Wednesday, July 7, 2010

Calls, Calls, Calls....

I think I have made 12 phone calls today. My hand is cramping from writing everything down. I'm keeping a notebook of everyone I talk to, what my questions were, and the answers. This is making me think too much. I don't like using my brain when I'm tired.

Tired.....ugh. That's an understatement. Leave it to me to be the only person in the world that Ambien doesn't work on. I take it, and I lay in bed for 2-3 hours while my mind is still spinning and consumed with all the tasks I need to accomplish the next day. Things that I have to take care of in order to have all my ducks in a row. Of course, my 3 lovely children ALWAYS get up before 7:30, and this morning I was brutally awakened by a 2 yr old who came in my room to tell me "poop...poop mommy". So, I sprang out of bed, ran him to his room, quickly checked to make sure he hadn't already pooped, yanked down his pants and placed him on his froggy potty. Pee....not poop. I apparently haven't explained the difference in my many times of asking "do you need to go potty?". So, whew, sigh of relief that I didn't have a huge mess to clean up while my bladder was calling out for me to go potty. I'm so thankful this is the last kid to potty train.

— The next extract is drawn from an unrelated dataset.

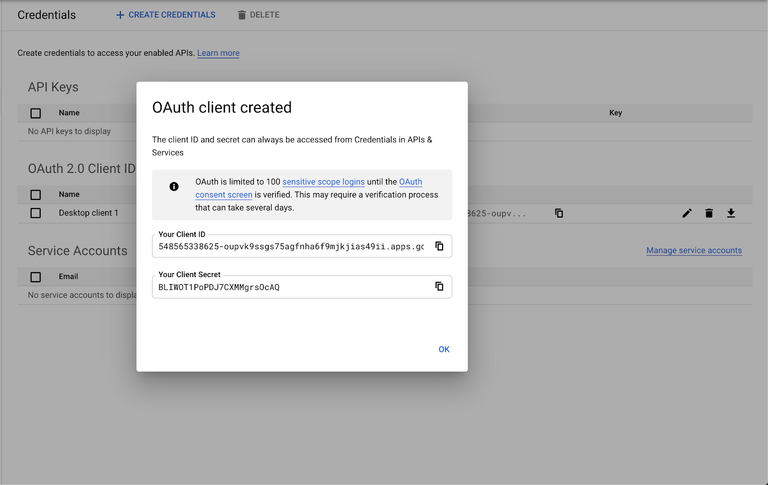Check the Desktop client 1 checkbox
The height and width of the screenshot is (485, 768).
[36, 213]
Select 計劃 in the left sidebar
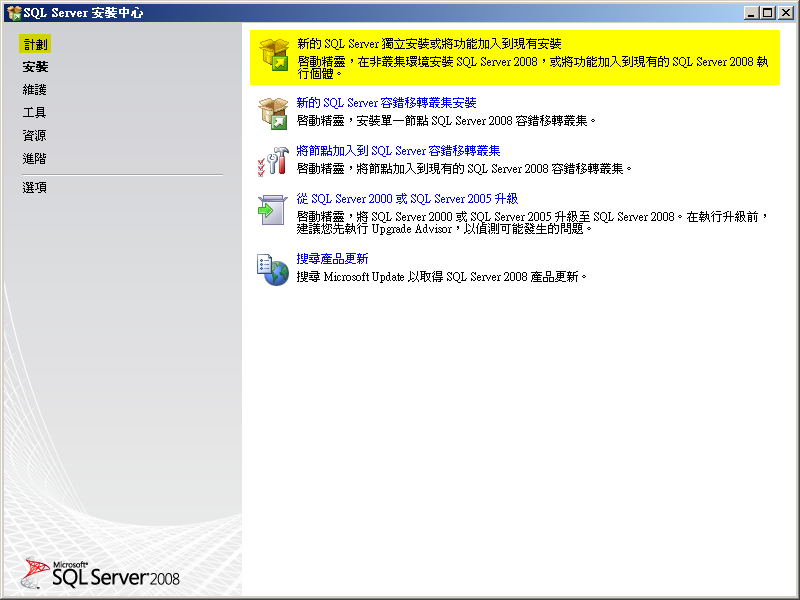Viewport: 800px width, 600px height. point(34,43)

So, I called my credit card company to let them know to be expecting lots of medical charges in the upcoming months so they wouldn't call me to verify I hadn't lost my card. (I love that they do that, but it gets annoying) Called on our cancer insurance policy to start the paperwork so I can start getting reimbursed. I just have to say, God was looking out for me when he sent that salesman to my door 6 yrs ago. Who goes out and hunts cancer insurance? Certainly not me. I didn't even know it existed, but I'm sooooo thankful that we have it. It sure will help financially with this battle. Called multiple doctors, asked multiple questions, left multiple messages. At the moment, I'm dealing with 3 different Drs and the breast center. I know those numbers will be increasing, hence the notebook to keep it all straight. I'm bad about remembering names anyways, so this will help a little. I already feel like I've lost my mind trying to keep up with 3 kiddos, schedules, play dates, swim lessons, etc... Now I gotta keep all this straight. I'm thankful that I had bought a desk calendar a few months back (for business reasons) and I'll be putting that to use jotting down which treatments on which days, phone calls to make, whose taking kids off my hands for a few hours, who is coming to vacuum, laundry, etc...

I am overwhelmed with the amount of support I have received. The amount of offers of help with the kids, dinners, and chores from my friends. Even people who I haven't stayed in touch with over the past few years have come forward when they heard the news. It's all so wonderful, much appreciated, and I will be putting lots of helpers to use, I am sure. For now, I am laying low, still absorbing everything, and trying to keep my mind occupied with non-cancer stuff.

Really bummed that I have to bail on our yearly adult river trip this weekend. I was sooo looking forward to the adult time, floating down the river in a toob, (our theme this year was "boobs and toobs" which was intended for a totally different purpose but it took on a new meaning for me) drinking a few adult beverages and watching my friends do things that "stay at the river"....hehe. But, maybe I will have something to look forward for next year.

Well, I have kids begging me to take them outside to play, so I better get up and happily oblige. I would do anything for those kids, even if it means watching them ride their scooters or ride a bike. They are my life, my heart, my soul and my everything!

"God, I will praise you in this storm" (Casting Crowns)

Enjoy the music.....

Ta-Ta!

1 comment:

  1. You are awesome and vibrant. I love your organizational attitude. I do believe God's energy is fueling your life totally. God said His grace is sufficient. I do believe God's strong power has pitched a tent in your corner. And with His power comes His authority.